My early recollections of my mother are more vague. She was a woman of strong will who rather frightened me with her direct ways of getting what she wanted. Instead of waiting to see what would happen, she took a hand in making things happen to suit her. I could never quite approve the energy she put into having her own way. My way never seemed to me important enough to make a special fuss over getting it. One could always think to please one's self—which was a happier solution than to try to do the impossible. I was always shy in my mother's presence. She, on the other hand, had a ferocious devotion to me that was terrifying. I can remember being scolded and wept over for my coldness. It wasn't that; I couldn't explain things. I don't know whether my father understood me—sometimes I thought he did and at other times I was certain he did not. I was an only son.
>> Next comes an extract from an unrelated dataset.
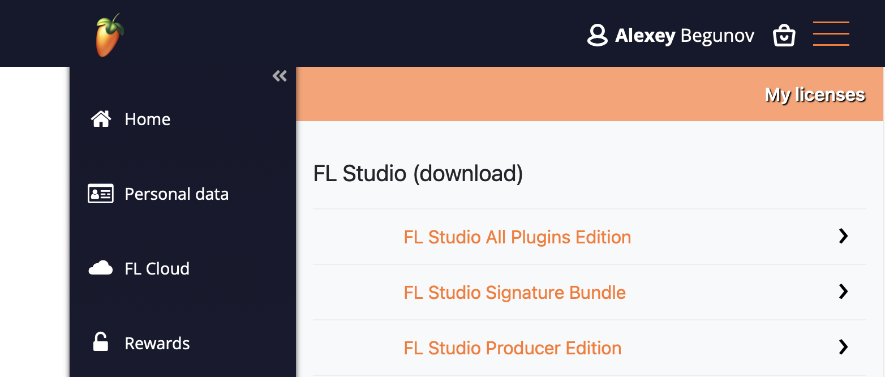Open Rewards from the sidebar
This screenshot has width=885, height=377.
pyautogui.click(x=157, y=342)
My sister, Frances, was much younger. I liked her very much—except when she interfered with the things in my room (I am speaking now as I remember her when a child), and then we quarrelled gorgeously. My mother always took my part, and poor Frances would end in tears. Secretly I enjoyed Frances' obvious hero-worship and the fact that I could make her cry. I was skilled in subtle ways of bullying her—teasing is perhaps a better word. Frances is one of the few persons who has ever taken me seriously. As a boy I took advantage of this to harrow her feelings. She was not, however, an important part of my life, because of the difference in our ages.

My education was rather a haphazard affair. An amiable young man was my tutor, and he did his best to make me believe arithmetic a useful branch of knowledge. He did not convince me. I tolerated his efforts and got along fairly well. I read a great deal for myself; there were always plenty of new books in the house, and my father's library of standard works was larger than even an industrious reader could get through. I absorbed a good deal of literary background without being aware I was storing up anything. Like other boys, I read for amusement—only it happened that I was amused by a fairly wide range of authors. I knew few children my own age and was not particularly interested in those I did know. They did not read much.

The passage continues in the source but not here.